The Biotechnology Innovation Organization (BIO) this week hosted a productive virtual summit intended to foster collaboration among key government agencies and biopharmaceutical innovators with one goal: eradicating Covid-19. The two-day virtual event helped companies working on treatments, diagnostics and vaccines come together to discuss challenges and opportunities with government officials and other stakeholders.
Senior administration officials coordinating the nation’s Covid-19 response joined the event, including White House Response Coordinator, Ambassador Deborah Birx, and Dr. Robert Kadlec, Assistant Secretary for Preparedness and Response at the U.S. Department of Health and Human Services.

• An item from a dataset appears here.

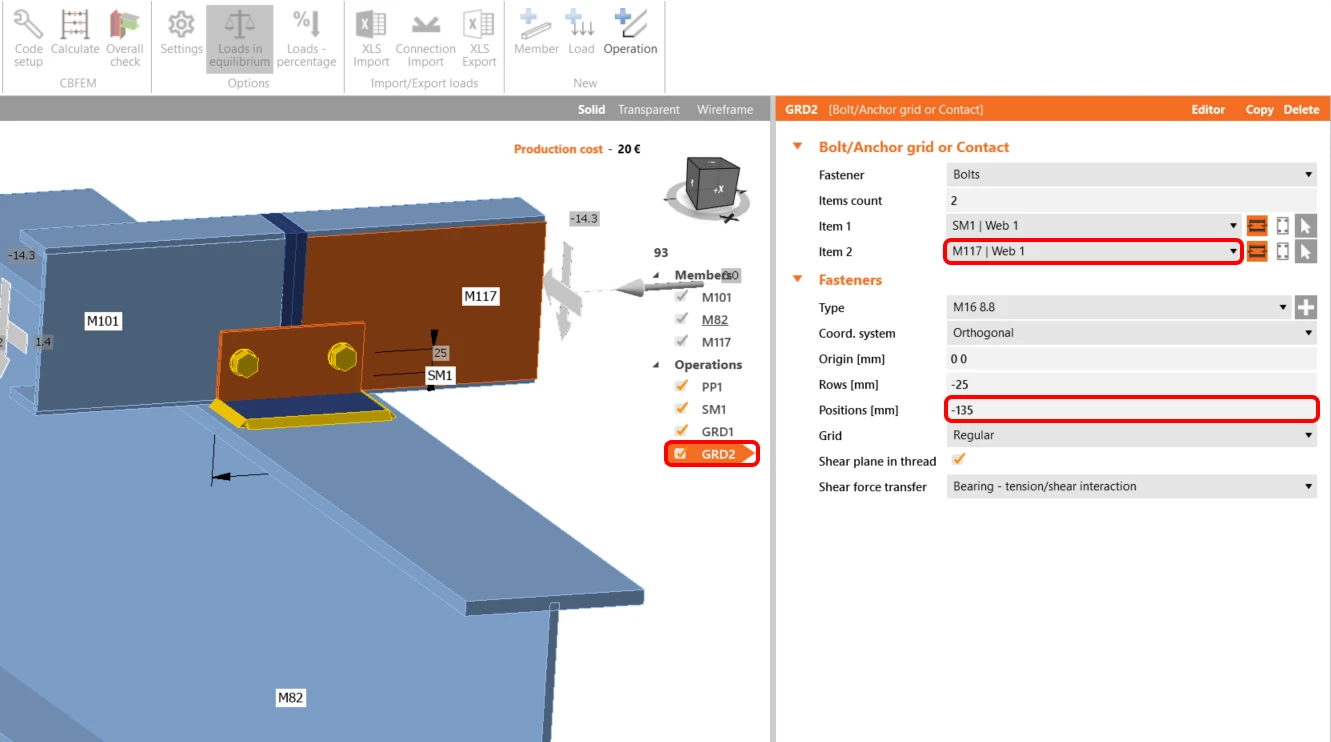
Task: Open Code setup from the ribbon
Action: (28, 38)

The goal is to “minimize redundancies and maximize cooperation and collaboration,” noted BIO President and CEO Jim Greenwood. “From the beginning of this crisis it was clear,” Greenwood explained, “BIO is the organization that’s best constituted and positioned to organize and connect the biopharmaceutical industry so that we can accelerate the research and development and coordinate that development in response to this crisis.”
According to Debbie Hart, president and CEO of BioNJ, “BIO’s forum will be meaningful in accelerating this research and seeding possible collaborations that might otherwise not have happened. We were fortunate to be able to participate in these sessions and also to recommend companies for involvement.”
She added, “It has been extraordinary to witness the number of companies that have switched or added gears to find a way to focus on this critical and crushing new need. As my Mom used to say: ‘You see a need and you fill it.’ COVID-19 is a premier example of the most dire need … and this industry is … as it always does, rising to the challenge to fill it.”
As an international trade association representing more than 700 biotechnology companies, BIO is playing a unique role in organizing and coordinating the activities of many of its companies. According to a survey, more than 45 member companies are working to address coronavirus and more than 20 have products in various stages of development.
Dr. George Scangos, CEO of Vir Therapeutics, helped lead the event. He was appointed by BIO’s chairman of the board, Dr. Jeremy Levin, to oversee the organization’s efforts to foster collaboration across the biopharmaceutical industry.
Describing the current pandemic as a “time of national, global uncertainty,” Dr. Scangos highlighted “the incredible” doctors, nurses and other medical professionals “on the frontlines” treating the sick and preventing the spread of the virus.
He also noted that many biotechnology companies—many with tight budgets and without any commercial products—are “offering to do what they can to contribute their technologies, their compounds, whatever it is they have” to tackle the virus.
During her remarks to more than 40 biotech leaders assembled, Ambassador Birx spoke about the need to advance diagnostics to the point of care. Meanwhile, Dr. Kadlec called for a “whole of nation” approach to overcome this epidemic.
“I think, based on the work you are going to do and your ability to collaborate with one another, positions us not only for the moment, but for the next six months, the next year, and the next 18 months,” said Ambassador Birx. “We are really thrilled about the work you are doing.”
Company leaders repeatedly expressed the need for speed of action on the part of government agencies to help accelerate the development of new diagnostics, treatments and vaccines. Also, as the discussions over two days unfolded, a number of key areas of concern emerged:
The need for innovative and flexible partnerships between industry, government and academia to quickly move the science through the development and regulatory processes;
The importance of determining how to best scale up manufacturing capacity when a new diagnostic, therapy or vaccine is available;
The urgency in securing funding for agencies and other partners to get resources where they are needed as soon as they are available; and
A desire to work with the FDA to establish guidelines for the development of point-of-care diagnostics.